Trattato del ribelle, Ernst Jünger
Il Sabato Lib(e)ro di Livia Filippi
Lo scrittore filosofo tedesco Ernst Jünger assiste alla nascita della società di massa, si arruola volontario in frontiera durante la Prima Guerra Mondiale, vive gli albori del consumismo provando sulla pelle l’impatto dell’era delle macchine e una sorta di abbrutimento dell’uomo del Novecento.
Nel 1952 elabora questo saggio prendendo le mosse dal pensiero di Nietzsche il quale odia in ogni moralismo cristiano o cattolico, la morale del gregge, ossia l’annullamento dell’individuo, dell’indipendente e dell’originale. Le teologie hanno tutte per conseguenza più o meno lontana la sottomissione dell’individuo al principio sociale.
Una volta nati veniamo automaticamente assorbiti dalla società circostante: siamo una figura sociale, una categoria professionale, cittadini di un Paese e parte di una comunità culturale e religiosa. Veniamo spediti verso destinazioni ben precise che non abbiamo scelto noi, mentre qualsiasi indagine di mercato conoscendo i nostri desideri prevederà come ci comporteremo.
Il titolo del libro in tedesco è: ‘Der Waldgang’, letteralmente “colui che passa il bosco”. Un bosco inteso come una condizione spirituale e non un luogo fisico.
La concezione dell’individuo proprietario di se stesso si colloca all’origine della tendenza anarchica, individualista e nichilista. La figura del ribelle Jüngeriano infatti corrisponde a quella dell’anarca, si indentifica con la figura di un nemico, il quale presuppone una natura forte, senza implicare per forza un’accezione negativa; un nemico che si oppone allo Stato e a qualsiasi entità collettiva in cui non si riconosce.

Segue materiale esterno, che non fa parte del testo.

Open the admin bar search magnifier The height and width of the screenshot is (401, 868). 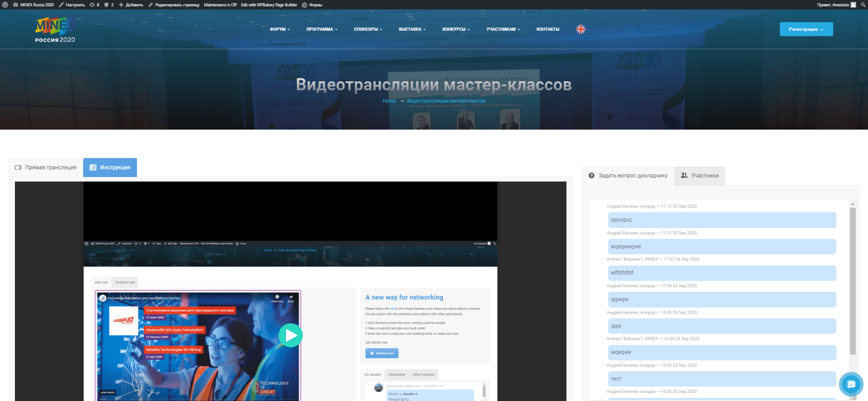pyautogui.click(x=863, y=5)
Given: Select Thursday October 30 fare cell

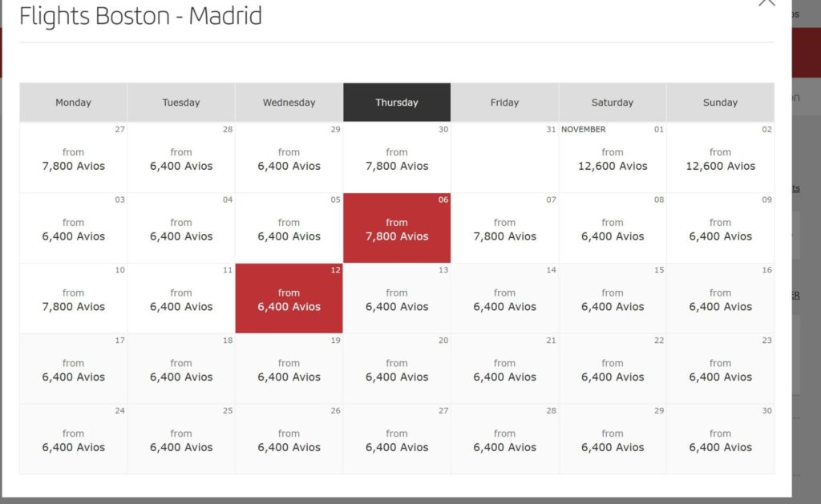Looking at the screenshot, I should [x=397, y=158].
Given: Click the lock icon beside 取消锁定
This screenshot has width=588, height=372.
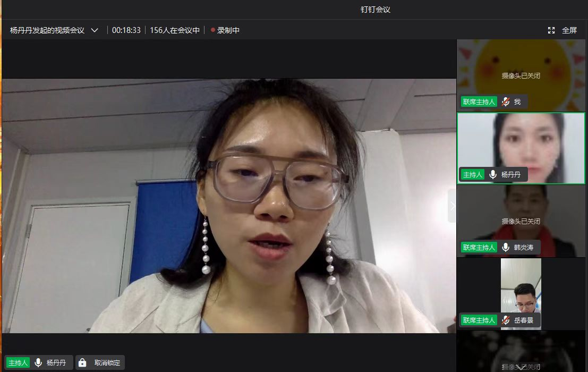Looking at the screenshot, I should click(x=82, y=363).
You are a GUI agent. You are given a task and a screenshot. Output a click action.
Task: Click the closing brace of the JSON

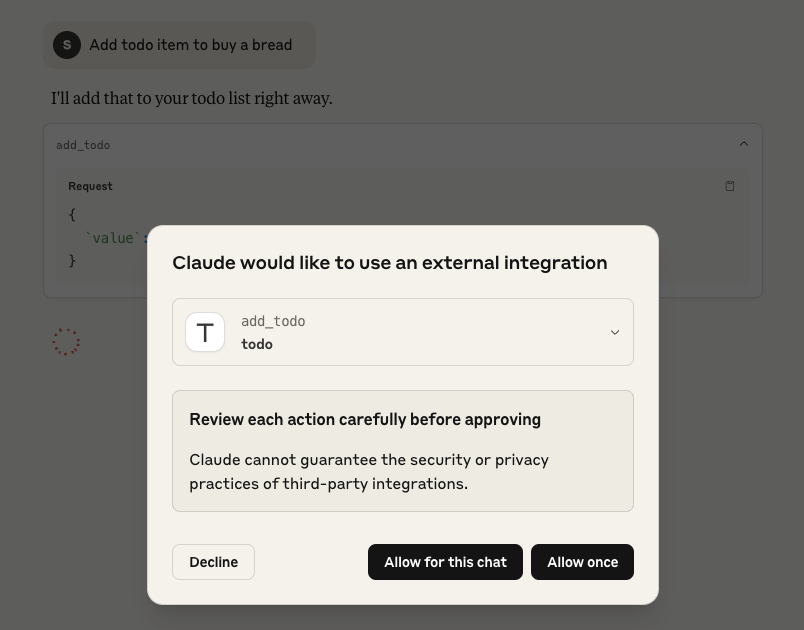tap(72, 261)
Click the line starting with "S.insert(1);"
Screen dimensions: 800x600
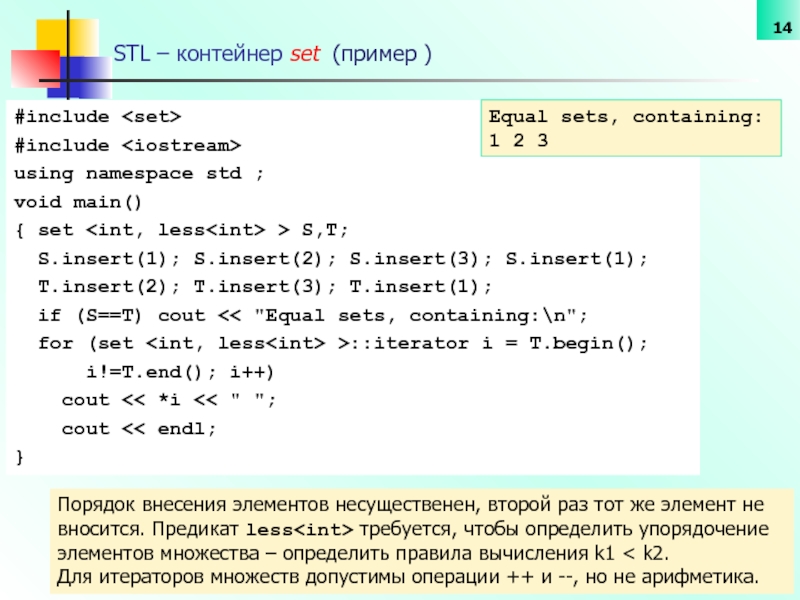click(342, 259)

Passare al bosco per lo scrittore significa cercare una nuova via all’esistenza, recuperando valori dimenticati dall’uomo moderno e dal mondo nichilista, globalizzato e materialistico, verso l’affermazione di un Sé a parte e al di là di tutto ciò che lo ha preceduto e seguito, ergo senza simili.
E’ un saggio socio-politico abbastanza emancipato dalle ideologie di destra e di sinistra. Uno spunto molto valido di riflessione è la critica ai sistemi elettorali democratico-dittatoriali che smaschera la trappola celata dietro le “libere elezioni”.
“L’arte del comando consiste semplicemente nel porre la domanda nel modo giusto, essa si rivela altresì nella messa in scena, nella regia di cui detiene il monopolio. L’evento va presentato come un coro assordante che suscita insieme terrore e ammirazione”.
La scelta di dire “No” è la scelta che distingue il Ribelle. La resistenza richiede grandi sacrifici e questo spiega perché la maggior parte delle persone sceglie la strada della costrizione e della subordinazione.
Nascosta come dietro un dito, in poco più di 100 pagine Jünger pone una grande domanda: chi può cambiare il cuore degli uomini?
Un buon inizio per trovare una risposta plausibile a questa domanda è lottare per emanciparsi dalla massa e salvarsi dall’abbrutimento culturale e morale poiché “Uomini e popoli o si dimostrano all’altezza dei tempi o da essi vengono rovinati.”
Ogni società che verrà avrà ai suoi margini dei ribelli, che coscienti della loro libertà non inventata ma riscoperta, saranno capaci di riprendere se stessi. L’incubo dei potenti è che un giorno nel grigio delle pecore, questi lupi, forti in se stessi, trasmettano le loro qualità alla massa e che il gregge si trasformi in branco.